• **Aim of the task**: The entries below contain a line with "Route (72, 2377)" and a line with "[Advertisement] (43, 578)". Retype exactly everything from the first down to the second, both included, and nothing else.

Information START

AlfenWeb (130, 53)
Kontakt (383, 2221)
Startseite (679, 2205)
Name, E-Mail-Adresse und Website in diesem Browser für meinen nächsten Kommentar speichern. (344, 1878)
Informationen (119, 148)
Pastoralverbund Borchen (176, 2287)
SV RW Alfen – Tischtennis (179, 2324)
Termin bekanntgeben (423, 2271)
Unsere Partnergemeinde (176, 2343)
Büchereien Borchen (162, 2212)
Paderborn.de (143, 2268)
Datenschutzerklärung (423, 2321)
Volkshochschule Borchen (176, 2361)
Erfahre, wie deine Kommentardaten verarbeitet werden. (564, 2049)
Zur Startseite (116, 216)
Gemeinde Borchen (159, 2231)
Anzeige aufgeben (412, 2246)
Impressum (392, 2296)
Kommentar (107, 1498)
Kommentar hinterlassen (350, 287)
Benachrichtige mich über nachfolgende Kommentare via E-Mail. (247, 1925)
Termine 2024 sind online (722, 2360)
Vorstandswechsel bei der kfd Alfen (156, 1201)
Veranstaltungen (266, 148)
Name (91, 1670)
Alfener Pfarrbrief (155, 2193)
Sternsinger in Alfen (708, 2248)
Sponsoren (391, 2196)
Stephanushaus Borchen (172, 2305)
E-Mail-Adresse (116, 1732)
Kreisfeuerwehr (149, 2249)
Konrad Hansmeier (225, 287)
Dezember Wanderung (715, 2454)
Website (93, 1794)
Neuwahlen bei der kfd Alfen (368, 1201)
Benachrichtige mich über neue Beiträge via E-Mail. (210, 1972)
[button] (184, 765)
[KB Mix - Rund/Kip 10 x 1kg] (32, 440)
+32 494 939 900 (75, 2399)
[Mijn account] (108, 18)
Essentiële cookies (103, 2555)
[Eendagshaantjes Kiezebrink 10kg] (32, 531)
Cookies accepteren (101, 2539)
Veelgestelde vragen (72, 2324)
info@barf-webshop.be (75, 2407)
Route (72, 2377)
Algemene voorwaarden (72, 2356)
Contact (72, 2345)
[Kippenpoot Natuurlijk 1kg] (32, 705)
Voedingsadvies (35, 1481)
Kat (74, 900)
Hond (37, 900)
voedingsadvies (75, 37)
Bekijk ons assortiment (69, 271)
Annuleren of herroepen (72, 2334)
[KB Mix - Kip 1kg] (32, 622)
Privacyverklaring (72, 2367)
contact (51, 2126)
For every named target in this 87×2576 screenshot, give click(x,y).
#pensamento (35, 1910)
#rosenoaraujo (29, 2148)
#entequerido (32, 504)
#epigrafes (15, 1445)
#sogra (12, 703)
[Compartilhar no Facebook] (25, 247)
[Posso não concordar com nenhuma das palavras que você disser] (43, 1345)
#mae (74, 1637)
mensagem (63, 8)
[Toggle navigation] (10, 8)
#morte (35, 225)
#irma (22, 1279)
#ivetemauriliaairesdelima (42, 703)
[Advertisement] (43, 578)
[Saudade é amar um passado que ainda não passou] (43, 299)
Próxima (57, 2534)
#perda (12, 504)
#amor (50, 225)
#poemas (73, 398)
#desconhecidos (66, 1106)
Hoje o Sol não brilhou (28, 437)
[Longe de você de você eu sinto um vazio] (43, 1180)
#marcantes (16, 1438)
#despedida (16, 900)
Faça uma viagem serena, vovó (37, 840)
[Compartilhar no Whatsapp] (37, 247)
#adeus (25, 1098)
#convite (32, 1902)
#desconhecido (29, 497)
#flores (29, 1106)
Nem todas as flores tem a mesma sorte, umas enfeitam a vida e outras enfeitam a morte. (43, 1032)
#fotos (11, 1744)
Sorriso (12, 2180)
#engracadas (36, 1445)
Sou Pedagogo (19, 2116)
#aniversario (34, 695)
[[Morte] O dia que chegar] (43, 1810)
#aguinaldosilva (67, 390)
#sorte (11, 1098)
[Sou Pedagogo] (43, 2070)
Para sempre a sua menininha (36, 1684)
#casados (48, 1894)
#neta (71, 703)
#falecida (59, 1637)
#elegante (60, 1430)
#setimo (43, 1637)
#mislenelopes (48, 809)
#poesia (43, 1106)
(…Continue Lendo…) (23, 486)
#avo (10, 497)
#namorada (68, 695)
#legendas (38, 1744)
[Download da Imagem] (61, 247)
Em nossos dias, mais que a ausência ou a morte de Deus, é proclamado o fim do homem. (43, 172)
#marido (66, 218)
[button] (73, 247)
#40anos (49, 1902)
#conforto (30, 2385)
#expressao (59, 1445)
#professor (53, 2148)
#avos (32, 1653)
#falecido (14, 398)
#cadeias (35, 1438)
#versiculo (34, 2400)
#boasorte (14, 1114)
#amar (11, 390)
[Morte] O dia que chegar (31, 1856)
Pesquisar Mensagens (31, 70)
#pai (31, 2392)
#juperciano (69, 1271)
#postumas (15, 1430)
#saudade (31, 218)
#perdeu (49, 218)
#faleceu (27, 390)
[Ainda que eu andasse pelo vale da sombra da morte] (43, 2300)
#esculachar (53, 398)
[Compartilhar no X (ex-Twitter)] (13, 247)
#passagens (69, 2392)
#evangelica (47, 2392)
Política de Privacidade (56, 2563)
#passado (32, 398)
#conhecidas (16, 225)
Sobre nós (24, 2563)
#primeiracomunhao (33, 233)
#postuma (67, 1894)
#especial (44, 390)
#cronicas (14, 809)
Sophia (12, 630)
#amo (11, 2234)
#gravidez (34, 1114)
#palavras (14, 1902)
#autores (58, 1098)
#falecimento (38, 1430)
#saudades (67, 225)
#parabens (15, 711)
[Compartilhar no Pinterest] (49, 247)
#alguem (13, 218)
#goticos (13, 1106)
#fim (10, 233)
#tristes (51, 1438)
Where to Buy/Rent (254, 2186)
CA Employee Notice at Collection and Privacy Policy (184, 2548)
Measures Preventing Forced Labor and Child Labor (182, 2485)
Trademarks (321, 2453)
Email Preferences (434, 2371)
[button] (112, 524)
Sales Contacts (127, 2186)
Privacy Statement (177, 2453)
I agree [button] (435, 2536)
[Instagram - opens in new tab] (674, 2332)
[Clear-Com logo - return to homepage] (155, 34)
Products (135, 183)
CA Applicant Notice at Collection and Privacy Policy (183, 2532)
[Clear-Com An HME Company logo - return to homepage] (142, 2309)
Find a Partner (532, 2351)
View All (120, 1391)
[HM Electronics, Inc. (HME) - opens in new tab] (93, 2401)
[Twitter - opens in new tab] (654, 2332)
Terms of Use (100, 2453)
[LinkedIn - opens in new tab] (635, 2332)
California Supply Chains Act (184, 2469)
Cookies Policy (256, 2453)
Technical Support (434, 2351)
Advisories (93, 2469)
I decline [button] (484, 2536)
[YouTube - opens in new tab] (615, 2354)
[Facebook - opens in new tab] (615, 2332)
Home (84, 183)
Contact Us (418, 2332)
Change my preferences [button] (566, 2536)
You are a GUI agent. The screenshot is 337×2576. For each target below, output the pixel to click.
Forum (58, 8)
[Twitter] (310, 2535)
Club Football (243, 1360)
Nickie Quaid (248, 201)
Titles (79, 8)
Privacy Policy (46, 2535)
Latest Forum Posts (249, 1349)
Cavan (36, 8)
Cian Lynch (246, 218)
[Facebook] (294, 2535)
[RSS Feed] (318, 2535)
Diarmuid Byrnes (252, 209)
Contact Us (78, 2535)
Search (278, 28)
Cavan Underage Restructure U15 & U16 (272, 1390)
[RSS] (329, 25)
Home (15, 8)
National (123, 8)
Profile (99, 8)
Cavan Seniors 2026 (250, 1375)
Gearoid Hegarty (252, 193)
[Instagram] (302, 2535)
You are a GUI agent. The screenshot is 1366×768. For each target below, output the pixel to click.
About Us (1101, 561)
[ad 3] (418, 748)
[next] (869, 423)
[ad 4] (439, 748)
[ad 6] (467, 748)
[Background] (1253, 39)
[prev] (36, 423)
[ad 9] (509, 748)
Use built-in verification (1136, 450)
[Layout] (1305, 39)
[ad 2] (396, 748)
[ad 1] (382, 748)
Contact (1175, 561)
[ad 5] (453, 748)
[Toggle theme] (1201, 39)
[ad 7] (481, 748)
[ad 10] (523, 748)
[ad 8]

Information END

• **Result below**:
Route (72, 2377)
Algemene voorwaarden (72, 2356)
Contact (72, 2345)
[Kippenpoot Natuurlijk 1kg] (32, 705)
Voedingsadvies (35, 1481)
Kat (74, 900)
Hond (37, 900)
voedingsadvies (75, 37)
Bekijk ons assortiment (69, 271)
Annuleren of herroepen (72, 2334)
[KB Mix - Kip 1kg] (32, 622)
Privacyverklaring (72, 2367)
contact (51, 2126)
For every named target in this 87×2576 screenshot, give click(x,y).
#pensamento (35, 1910)
#rosenoaraujo (29, 2148)
#entequerido (32, 504)
#epigrafes (15, 1445)
#sogra (12, 703)
[Compartilhar no Facebook] (25, 247)
[Posso não concordar com nenhuma das palavras que você disser] (43, 1345)
#mae (74, 1637)
mensagem (63, 8)
[Toggle navigation] (10, 8)
#morte (35, 225)
#irma (22, 1279)
#ivetemauriliaairesdelima (42, 703)
[Advertisement] (43, 578)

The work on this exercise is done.